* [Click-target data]
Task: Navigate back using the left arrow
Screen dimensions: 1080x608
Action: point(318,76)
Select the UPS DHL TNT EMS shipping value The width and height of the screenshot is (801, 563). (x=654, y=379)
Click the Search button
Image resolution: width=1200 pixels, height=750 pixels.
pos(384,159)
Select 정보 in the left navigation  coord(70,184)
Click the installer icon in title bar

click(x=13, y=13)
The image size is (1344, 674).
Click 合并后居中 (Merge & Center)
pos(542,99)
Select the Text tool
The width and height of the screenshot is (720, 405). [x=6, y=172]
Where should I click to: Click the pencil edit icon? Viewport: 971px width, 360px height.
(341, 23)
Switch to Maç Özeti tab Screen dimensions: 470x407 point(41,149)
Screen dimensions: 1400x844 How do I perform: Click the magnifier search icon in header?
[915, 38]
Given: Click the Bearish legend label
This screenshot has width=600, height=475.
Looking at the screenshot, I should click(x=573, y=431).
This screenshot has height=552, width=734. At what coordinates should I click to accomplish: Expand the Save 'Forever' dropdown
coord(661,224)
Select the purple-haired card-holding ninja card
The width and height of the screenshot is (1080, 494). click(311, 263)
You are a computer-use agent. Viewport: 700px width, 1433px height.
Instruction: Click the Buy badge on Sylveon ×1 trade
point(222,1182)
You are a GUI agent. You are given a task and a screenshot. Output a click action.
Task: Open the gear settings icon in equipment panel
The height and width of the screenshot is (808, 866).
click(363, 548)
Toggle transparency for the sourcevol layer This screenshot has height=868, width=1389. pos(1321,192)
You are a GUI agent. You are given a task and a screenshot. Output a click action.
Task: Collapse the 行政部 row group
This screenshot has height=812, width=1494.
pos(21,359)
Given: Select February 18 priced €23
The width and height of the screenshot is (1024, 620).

* [Written request] Reproduce every line of the listing above verbatim.

* [Expected answer]
Task: Navigate back using the left arrow
Screen dimensions: 1080x608
Action: point(318,76)
Select the UPS DHL TNT EMS shipping value The width and height of the screenshot is (801, 563). (x=654, y=379)
Click the Search button
Image resolution: width=1200 pixels, height=750 pixels.
pos(384,159)
Select 정보 in the left navigation  coord(70,184)
Click the installer icon in title bar

click(x=13, y=13)
The image size is (1344, 674).
Click 合并后居中 (Merge & Center)
pos(542,99)
Select the Text tool
The width and height of the screenshot is (720, 405). [x=6, y=172]
Where should I click to: Click the pencil edit icon? Viewport: 971px width, 360px height.
(341, 23)
Switch to Maç Özeti tab Screen dimensions: 470x407 point(41,149)
Screen dimensions: 1400x844 How do I perform: Click the magnifier search icon in header?
[915, 38]
Given: Click the Bearish legend label
This screenshot has width=600, height=475.
Looking at the screenshot, I should click(x=573, y=431).
This screenshot has height=552, width=734. At what coordinates should I click to accomplish: Expand the Save 'Forever' dropdown
coord(661,224)
Select the purple-haired card-holding ninja card
The width and height of the screenshot is (1080, 494). click(311, 263)
You are a computer-use agent. Viewport: 700px width, 1433px height.
Instruction: Click the Buy badge on Sylveon ×1 trade
point(222,1182)
You are a GUI agent. You are given a task and a screenshot. Output a click action.
Task: Open the gear settings icon in equipment panel
The height and width of the screenshot is (808, 866).
click(363, 548)
Toggle transparency for the sourcevol layer This screenshot has height=868, width=1389. pos(1321,192)
You are a GUI agent. You are given a task and a screenshot. Output a click action.
Task: Collapse the 行政部 row group
This screenshot has height=812, width=1494.
pos(21,359)
Given: Select February 18 priced €23
The width and height of the screenshot is (1024, 620).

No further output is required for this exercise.